I. To evaluate the incidence of acute and late radiation complications, based on Common Terminology Criteria for Adverse Events (CTCAE) 4.0 toxicity.
II. To evaluate the local and local regional recurrence rate. III. To compare reconstruction complication rates based on reconstruction method (autologous +/- implant versus [vs] implant only) and timing of reconstruction received (immediate vs. intent for delayed).
I. To evaluate reconstructed breast photographic cosmetic scores with hypofractionated radiation compared to standard fractionation 24 months after radiation.
II. To evaluate reconstructed breast photographic cosmetic scores 24 months after radiation based on the method and timing of reconstruction received.
III. To estimate the incidence of arm lymphedema by treatment arm. IV. To compare physical well-being, psychosocial well-being, sexual well-being, satisfaction with breast/nipples/abdomen, and satisfaction with overall outcome between the treatment arms at 24 months after radiation.
V. To estimate patient satisfaction with trial participation by treatment arm as measured by the Was It Worth It Questionnaire at 24 months after radiation.

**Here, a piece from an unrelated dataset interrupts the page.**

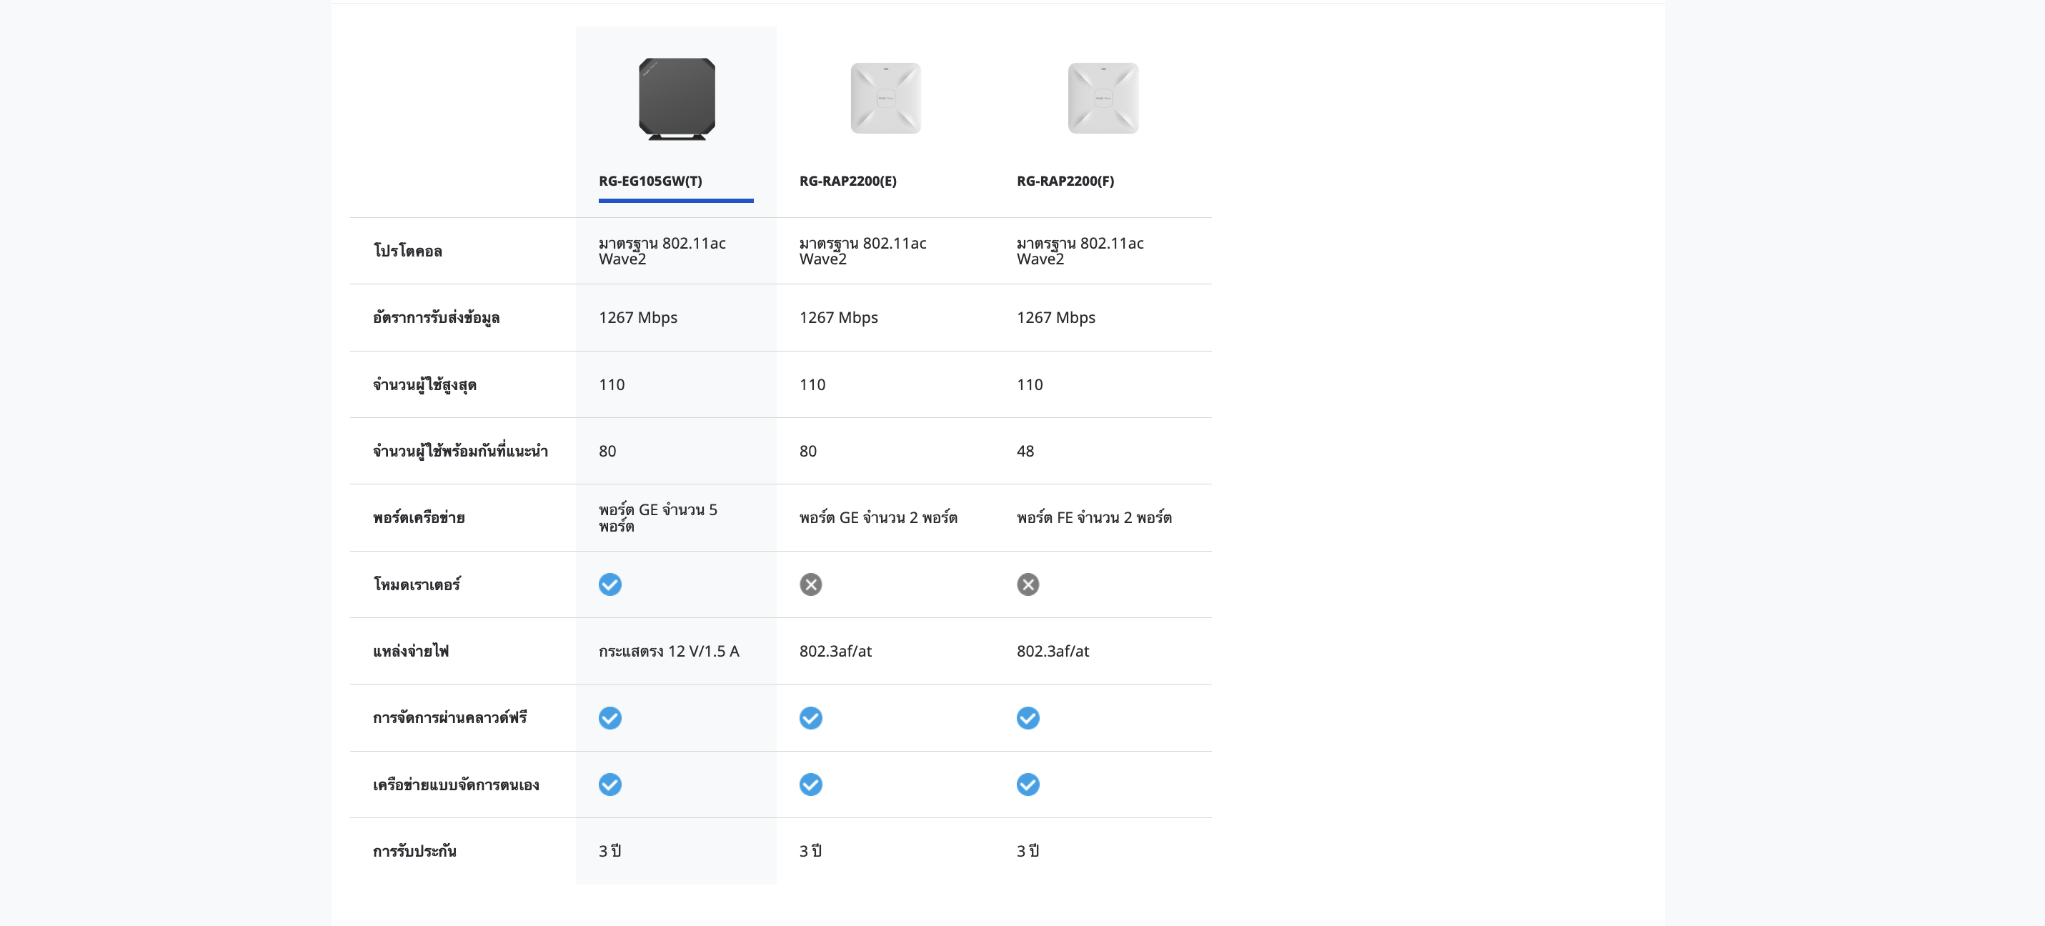
Task: Open the RG-EG105GW(T) product name link
Action: coord(650,181)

VI. To compare the direct and indirect patient costs for radiation therapy by treatment arm.
VII. To compare patient reported total health care service utilization 12 months after the completion of radiation.

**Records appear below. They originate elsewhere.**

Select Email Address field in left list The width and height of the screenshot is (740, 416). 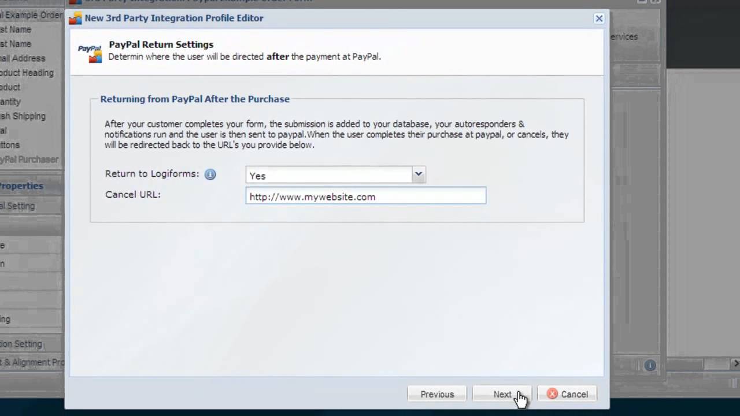[23, 58]
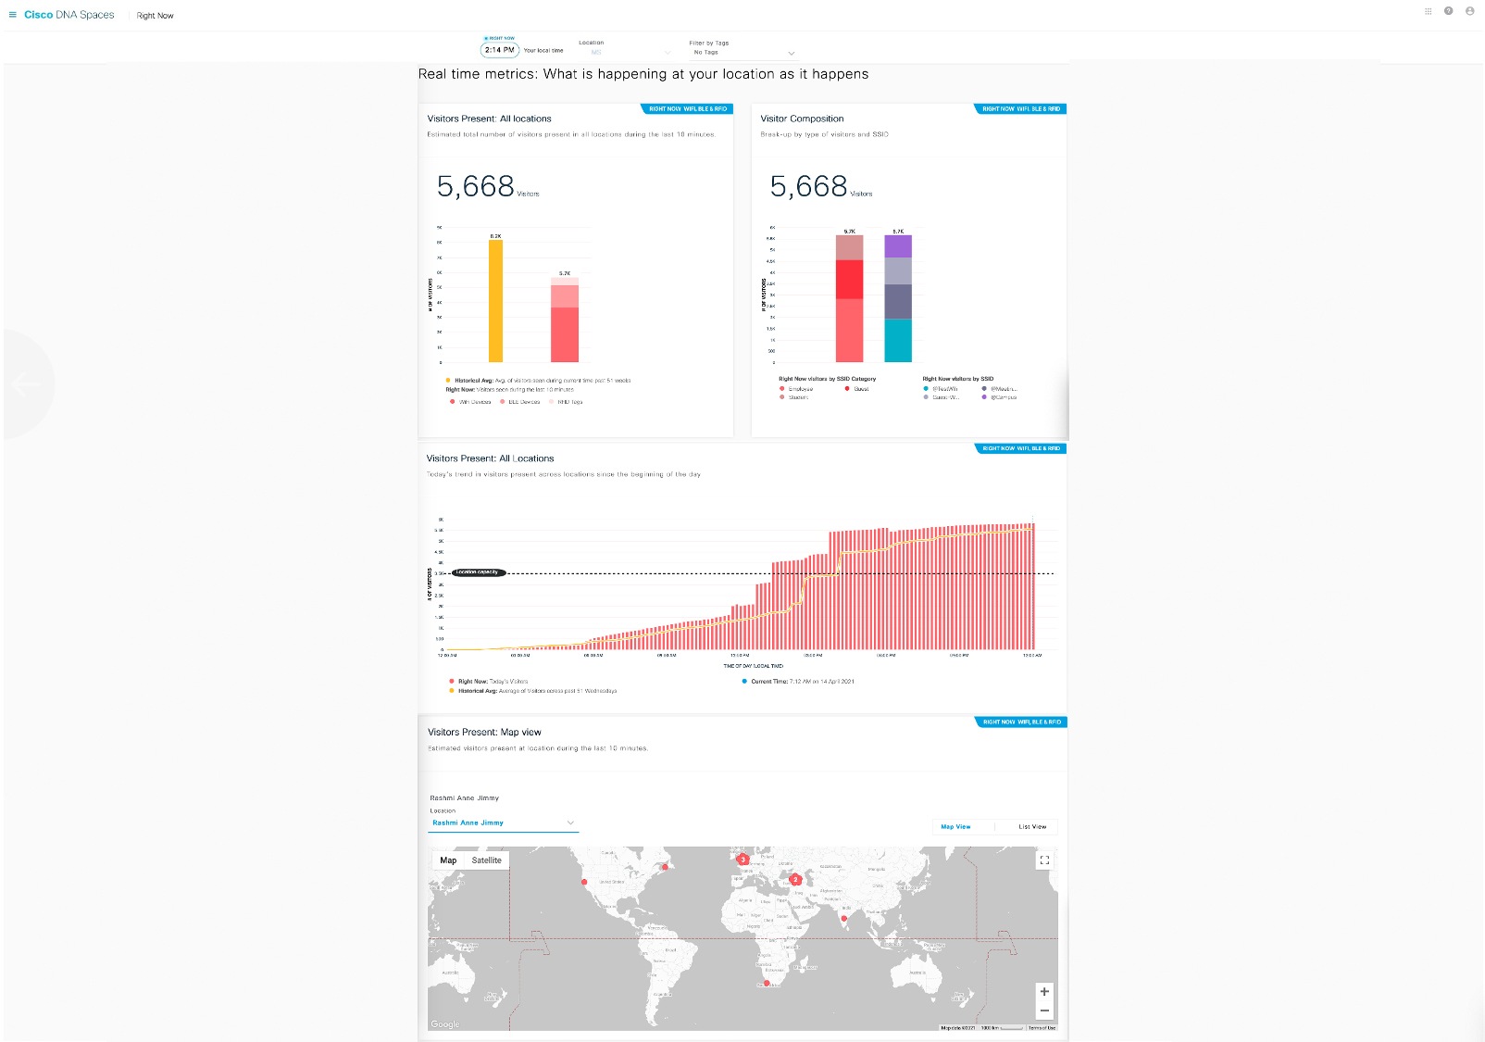Image resolution: width=1485 pixels, height=1042 pixels.
Task: Open the user account profile icon
Action: coord(1469,11)
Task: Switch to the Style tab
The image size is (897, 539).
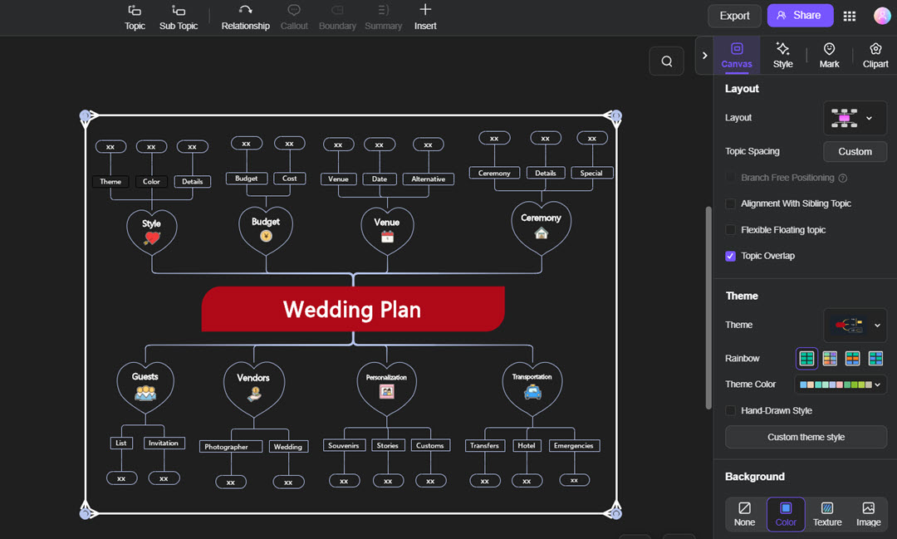Action: point(782,55)
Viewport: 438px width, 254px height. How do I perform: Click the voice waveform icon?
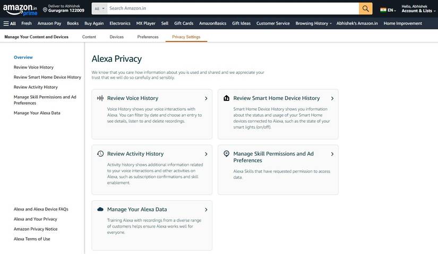[100, 98]
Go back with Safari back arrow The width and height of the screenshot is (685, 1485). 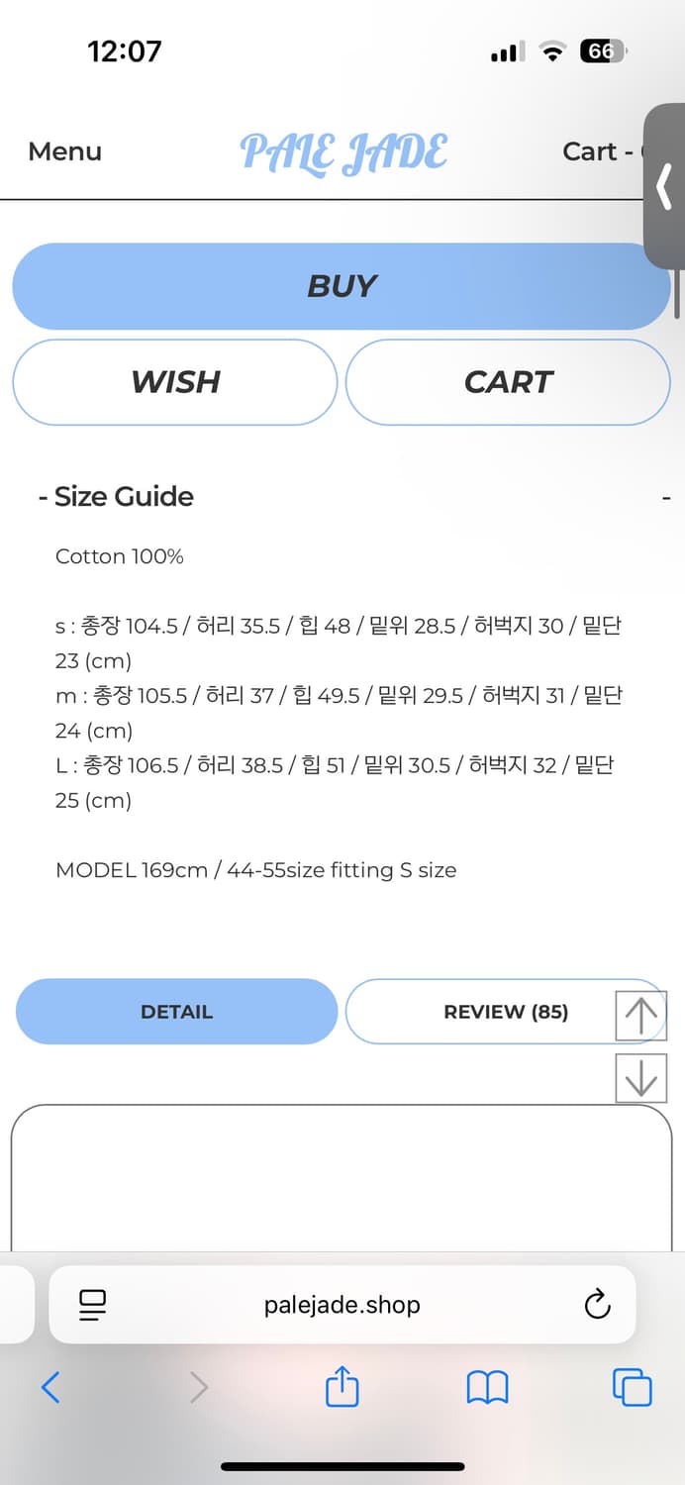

VIII. To compare the economic impact of treatment. IX. To analyze polymorphisms in MDM2 and in genes including TP53, ATM, TGFB1, IL4, IL6, and IL10 and determine correlations with a higher likelihood of adverse radiation reactions (radiation sensitivity) and with toxicities.

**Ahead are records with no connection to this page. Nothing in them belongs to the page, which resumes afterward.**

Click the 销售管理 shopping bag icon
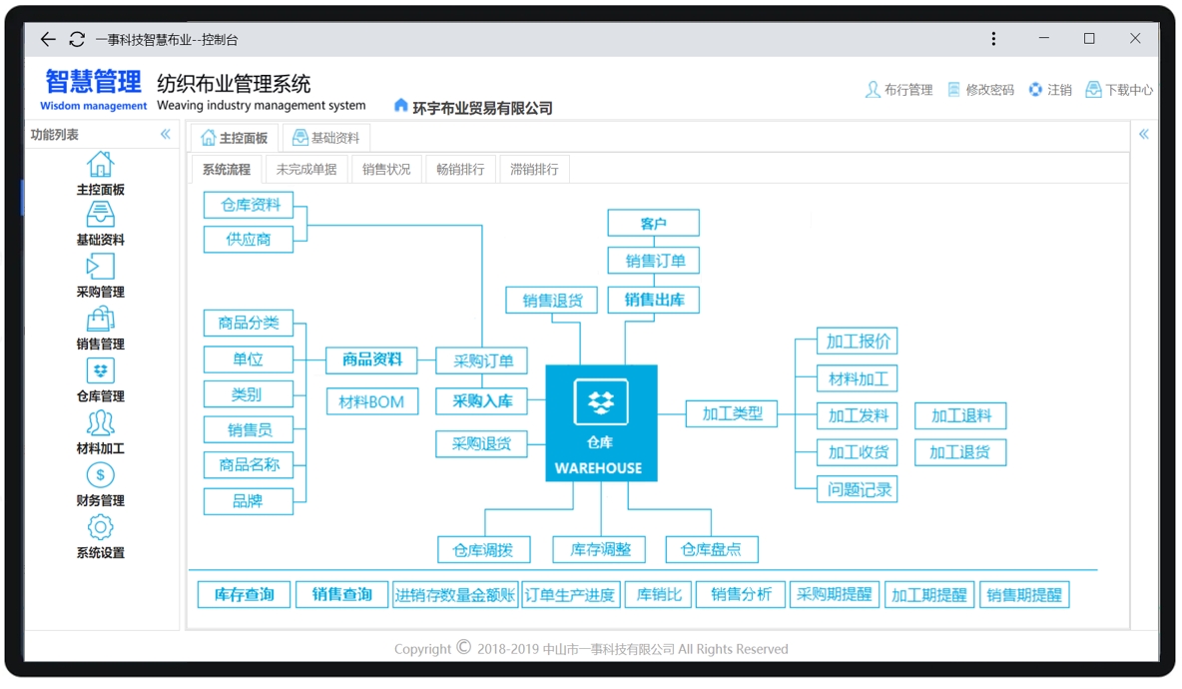Screen dimensions: 1182x689 coord(100,320)
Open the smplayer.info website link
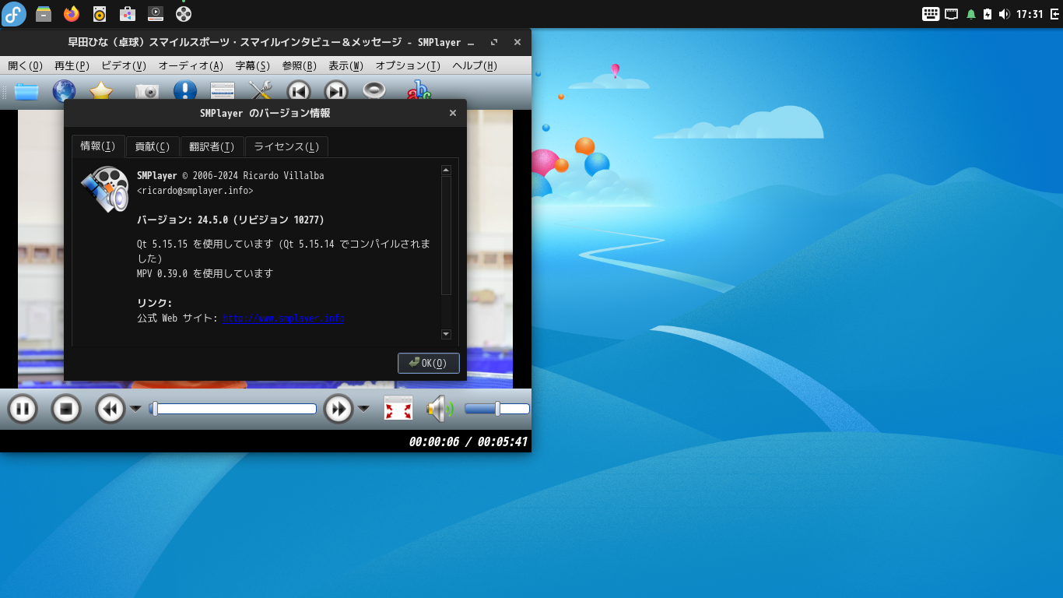The image size is (1063, 598). pos(283,318)
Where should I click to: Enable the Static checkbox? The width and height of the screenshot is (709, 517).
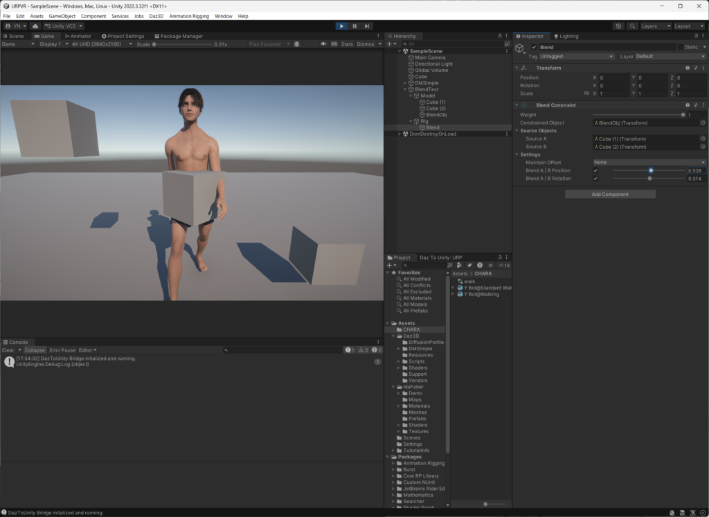pos(680,47)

X. To analyze polymorphisms in MDM2 and in genes including TP53, ATM, TGFB1, IL4, IL6, and IL10 to determine correlations with secondary endpoints such as local-regional control.
OUTLINE: Patients are randomized to 1 of 2 groups.
GROUP I: Patients undergo radiation therapy daily on Monday-Friday for 5-6 weeks.
GROUP II: Patients undergo hypofractionated radiation therapy daily on Monday-Friday for 3-4 weeks.
After completion of study, patients are followed up for 5 years.